Giving props to the Tim Tebow phenomenon, it is interesting to read these stats:
The TV ratings for last weekend’s NFL games are in, and one thing is clear from looking at them: America loves Tim Tebow.
Sunday’s Steelers-Broncos game drew an insane 25.9 rating, which was the highest for an NFL wild card playoff game since the Oilers and Seahawks playoff game in the 1987 season. It might have been because of more than just Tebow, because the game drew a 56.2 in Pittsburgh compared to just a 49.0 in Denver, both of which are insane numbers. That means over half the homes in Pittsburgh were tuned into the game. An average of 42.3 million people tuned into the game according to CBS, which is just shy of the last State of the Union Address.
As for the rest of the NFL playoffs, it was a mixed bag.
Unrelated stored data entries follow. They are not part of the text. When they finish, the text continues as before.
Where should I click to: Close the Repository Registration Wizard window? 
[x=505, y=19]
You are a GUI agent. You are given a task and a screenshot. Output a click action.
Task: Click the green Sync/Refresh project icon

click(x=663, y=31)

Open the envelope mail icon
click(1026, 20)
Sunday’s Giants-Falcons game, which turned into a blowout in the second half, drew just an 18.9, the lowest for a wild card game on Fox since 2008. The pair of NBC games, Lions-Saints and Bengals-Texans, were also down compared to last year’s games, The Bengals-Texans game was down 16% from last year, and couldn’t crack a 40 rating in either market. As for the Lions-Saints game, it was still down, albeit only 7% from last year and 2% from 2010. New Orleans and Detroit both supported their teams though, with New Orleans pulling in a 58.2 rating (which beats both the Pittsburgh and Denver numbers), and Detroit coming in at a solid 41.1.
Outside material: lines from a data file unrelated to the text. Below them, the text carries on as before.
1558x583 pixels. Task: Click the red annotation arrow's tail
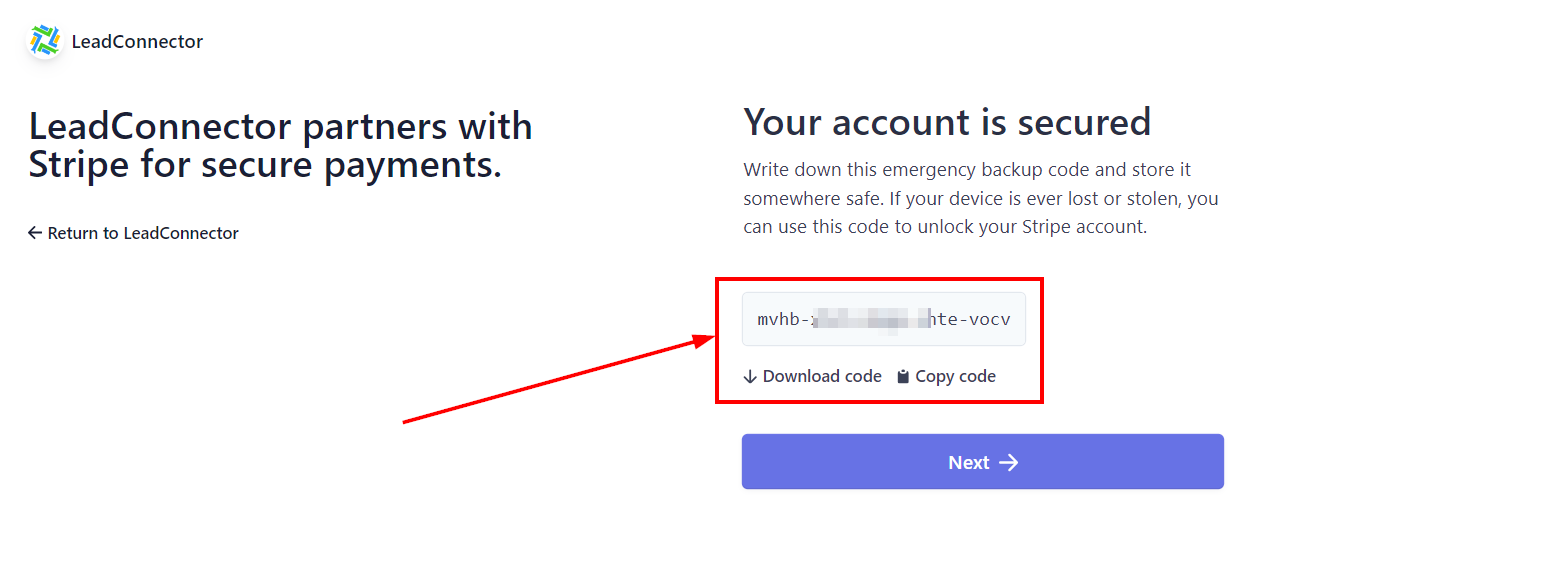coord(405,422)
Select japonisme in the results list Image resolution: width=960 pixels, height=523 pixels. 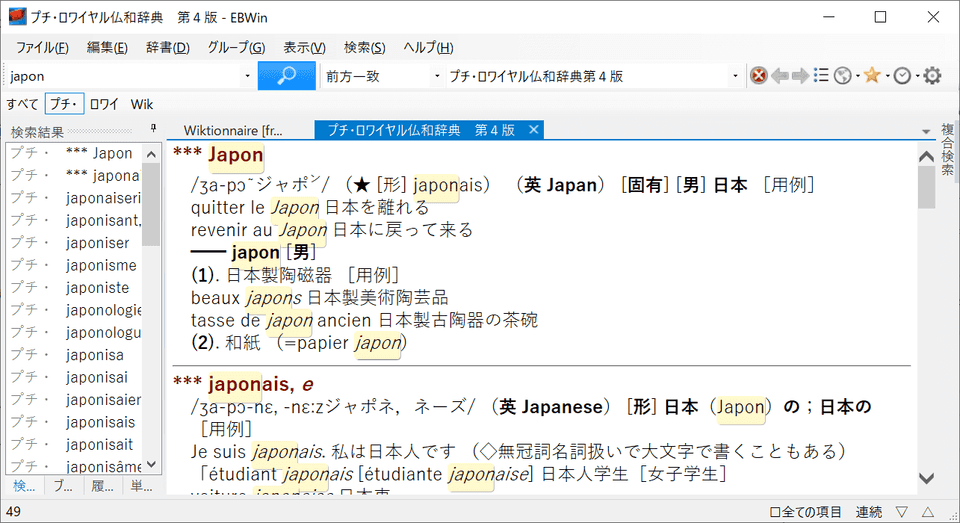click(x=101, y=265)
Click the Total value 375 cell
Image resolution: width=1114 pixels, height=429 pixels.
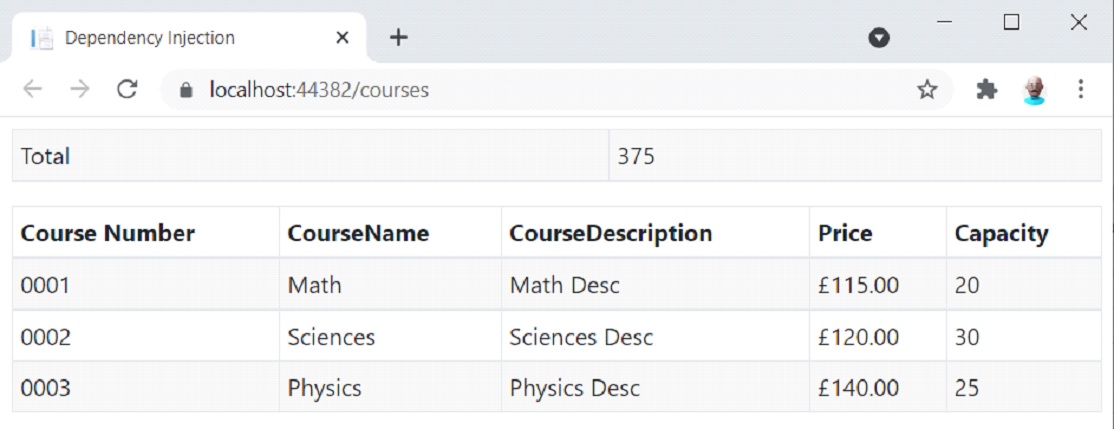pos(636,156)
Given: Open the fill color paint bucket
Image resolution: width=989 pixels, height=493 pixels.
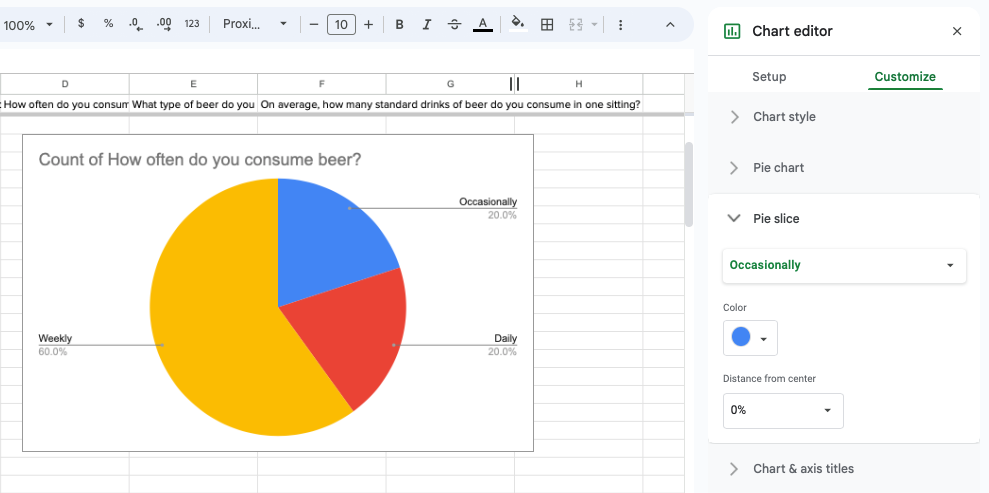Looking at the screenshot, I should [x=517, y=24].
Just one more note about Tebow and the ratings to add to the irony factor of everything. We all saw how Tebow threw for 316 yards, and how that just seemed appropriate, right?
The quarter hour overrun for the game that featured the game-winning touchdown from Tebow to Demaryius Thomas on the first play from scrimmage did a 31.6 rating. Now that’s just a little too eerie.
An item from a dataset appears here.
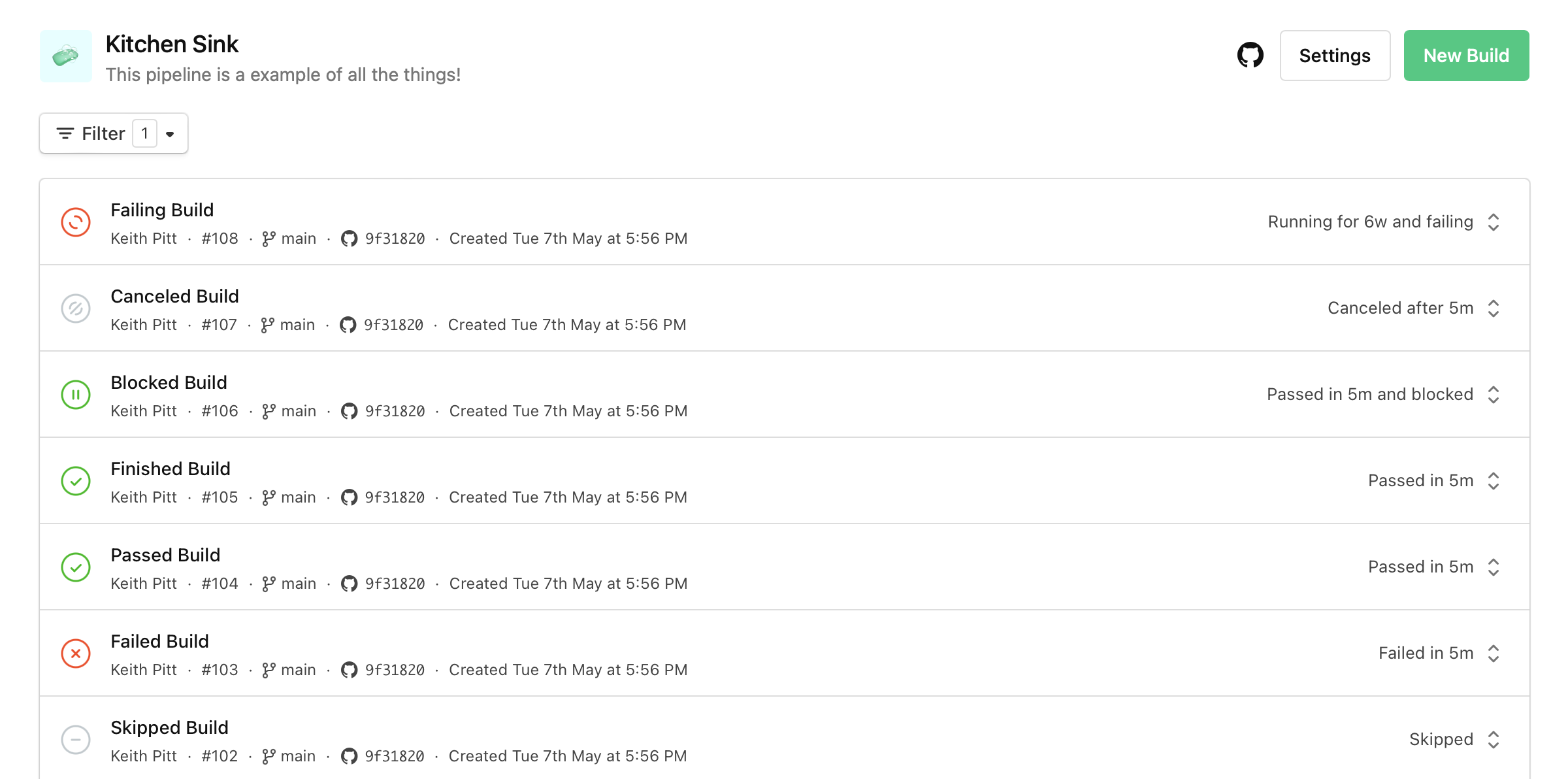Open the GitHub repository icon in header
The width and height of the screenshot is (1568, 779).
point(1250,56)
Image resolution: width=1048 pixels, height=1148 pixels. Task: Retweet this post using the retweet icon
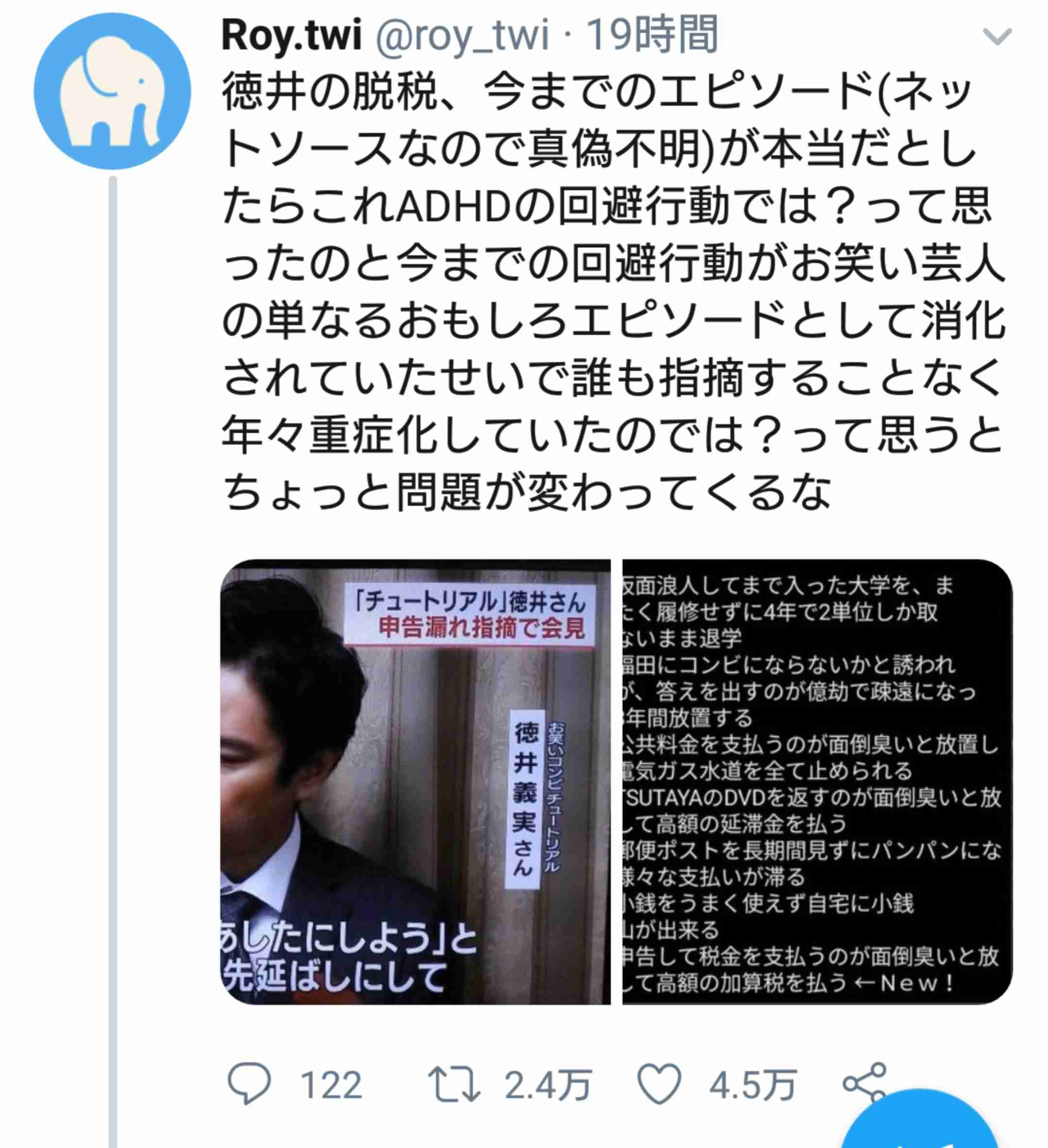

[Thanks to Joe Lucia of “Awful Announcing.com” for that reference…]
Speaking of TV ratings, how about the BCS college games we suffered through this past week? The ratings were terrible. Matt Yoder of “Awful Announcing.com” summed it up this way:
“Will Low BCS Ratings Spur a Change to this Awful System?”…
“The ratings are in for the BCS National Championship Game and… well, they’re about as ugly as the game was Monday night. The rematch between LSU and Alabama drew a 13.8 overnight rating on ESPN, which was the worst in the history of the BCS title game. It eclipses the dreadful Miami/Nebraska game from 2002, which was another game that had questionable circumstances surrounding the arbitrary selection of one of the participants. Ratings were sure to be weakened with plenty of fans loathing the prospects of a rematch, and were sure to continue going down as LSU didn’t even get across midfield till the 4th quarter.”
The most alarming statistic may be the entire five game BCS package ratings being down 13% compared to last year, when the games were also on cable. The Orange Bowl blowout between West Virginia and Clemson was the lowest rated BCS game of all-time. Yeah, WVU scored about 735 points in that game, but did anyone outside those two campuses have any interest in watching beforehand? I’m willing to bet that even a close game would have drawn an abysmal number. In fact, only the Fiesta Bowl between Oklahoma State and Stanford went up in the ratings from last year.
The bottom line is fan frustration with the BS of the BCS is finally carrying over and hitting the BCS where it hurts. Finally, the momentum for a 4 team playoff is fully taking shape. (I despise the “Plus One” name as it still clings to the antiquated bowl system – it’s a playoff plain and simple.) We can only hope that the 4 team playoff leads to an 8 team playoff and then a 16 team playoff and the end of the BCS sooner rather than later.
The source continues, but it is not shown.